Suicide bomber kills 25 at party

A suicide bomber blew himself up Sunday in the midst of a celebration to welcome home an Iraqi detainee released from U.S. custody, killing at least 25 people, Iraqi officials said.

The attack occurred outside a house in the Abu Ghraib area on Baghdad’s western outskirts, according to residents and police. It was unclear if the former detainee was among the casualties.

Residents and police said Ayyid Salim al-Zubaie, a sheik in the mainly Sunni area, had invited dozens of guests to a banquet in honor of his son, who was released earlier in the day from Camp Bucca in southern Iraq.

Residents said the detainee-son had quarreled with al-Qaida members while in detention and may have been the target of the attack.

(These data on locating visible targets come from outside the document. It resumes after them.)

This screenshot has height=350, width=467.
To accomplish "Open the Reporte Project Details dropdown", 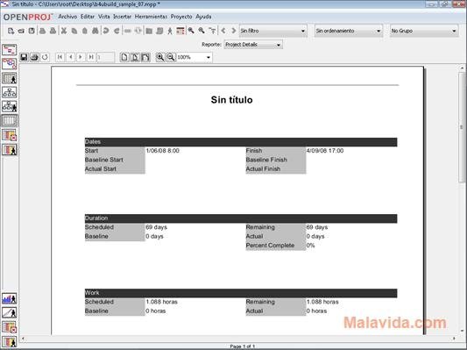I will point(253,45).
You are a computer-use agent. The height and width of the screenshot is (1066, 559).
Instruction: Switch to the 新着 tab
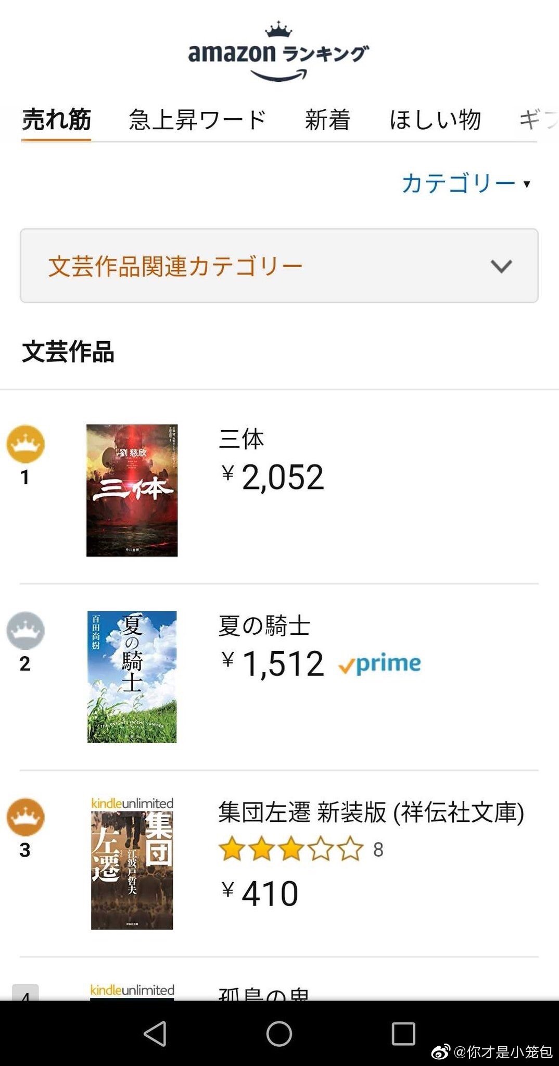327,120
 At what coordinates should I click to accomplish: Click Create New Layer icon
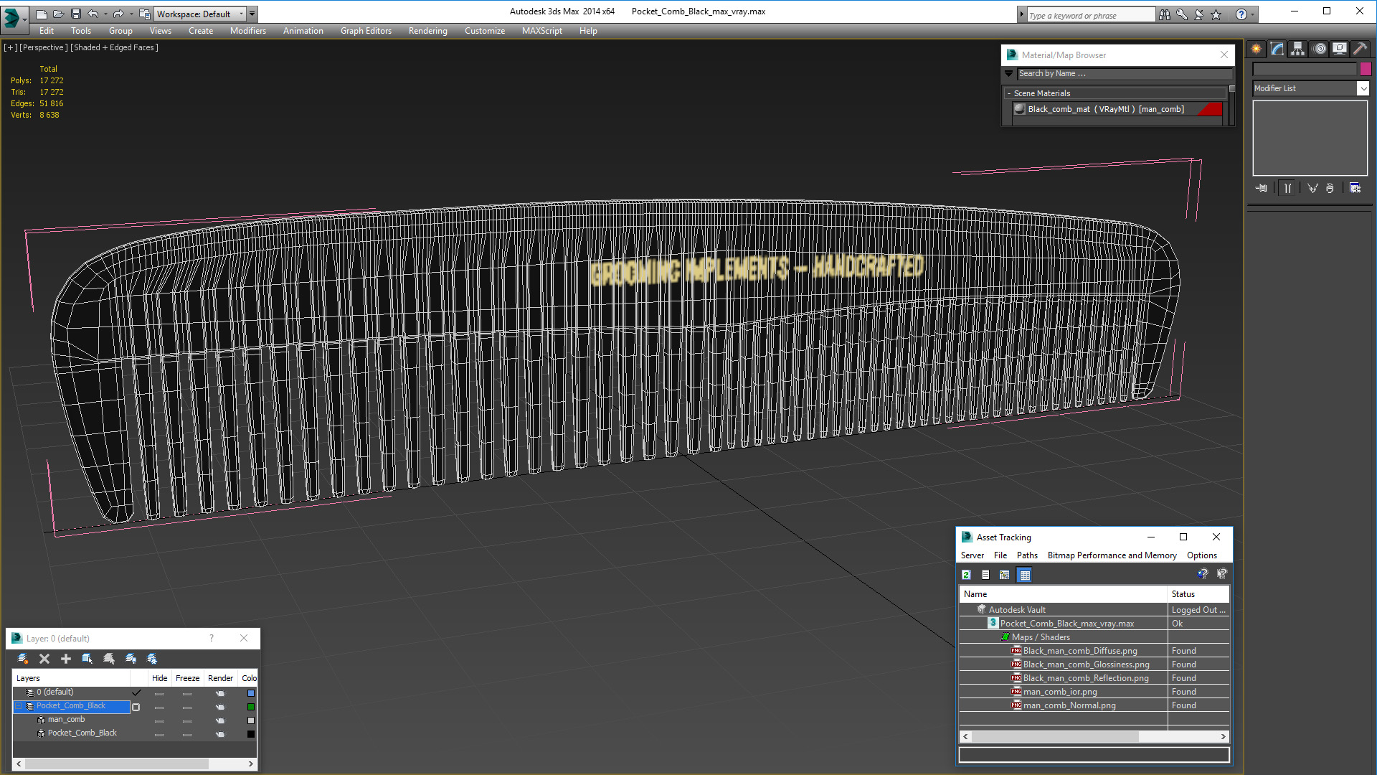click(x=23, y=659)
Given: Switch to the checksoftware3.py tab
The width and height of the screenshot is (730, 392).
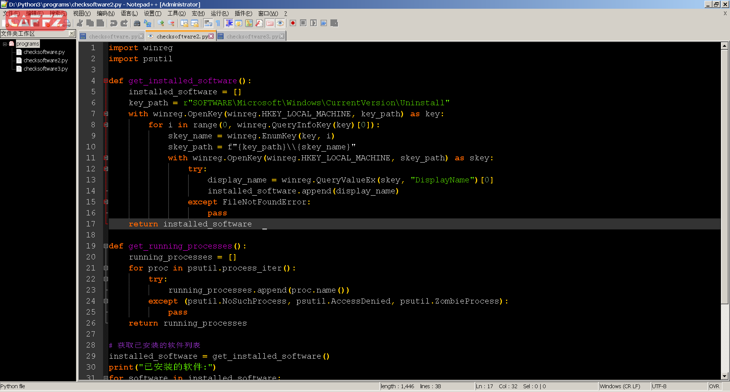Looking at the screenshot, I should [x=252, y=36].
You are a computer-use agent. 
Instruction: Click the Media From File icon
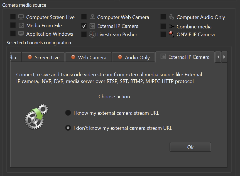(x=21, y=25)
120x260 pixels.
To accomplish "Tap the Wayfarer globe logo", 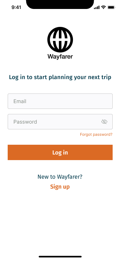I will click(x=60, y=40).
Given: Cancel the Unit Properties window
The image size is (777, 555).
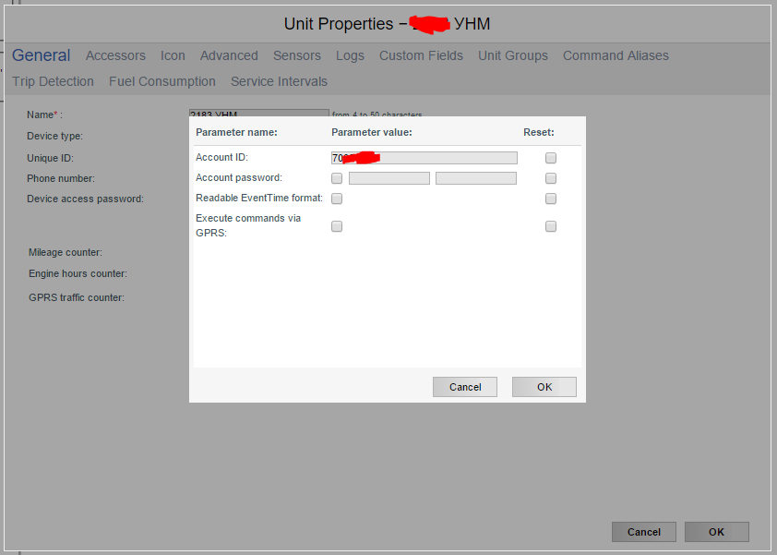Looking at the screenshot, I should [643, 532].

The guests also included several members of the local awakening council, a U.S.-allied group that has turned against al-Qaida.

The U.S. military, meanwhile, announced the arrest of an al-Qaida in Iraq figure who allegedly planned the 2006 kidnapping of American journalist Jill Carroll

CHAMONIX, France

Eight believed dead in avalanche

Eight climbers were missing and presumed dead Sunday after an avalanche swamped a commonly used hiking trail near Mont Blanc, western Europe’s highest peak.

The avalanche, triggered when a chunk of ice as wide as two football fields broke off a mountain face, appeared to be the worst in the French Alps in more than a decade, officials said.

“There’s no chance of finding anyone alive,” French Interior Minister Michele Alliot-Marie said while visiting the region. Five Austrians and three Swiss were missing. Seven other people were hospitalized.

The avalanche began about 3 a.m. after a massive block of ice known as a serac cracked off a side of the Mont Blanc du Tacul, one of the peaks in the Mont Blanc range, at an altitude of some 11,800 feet.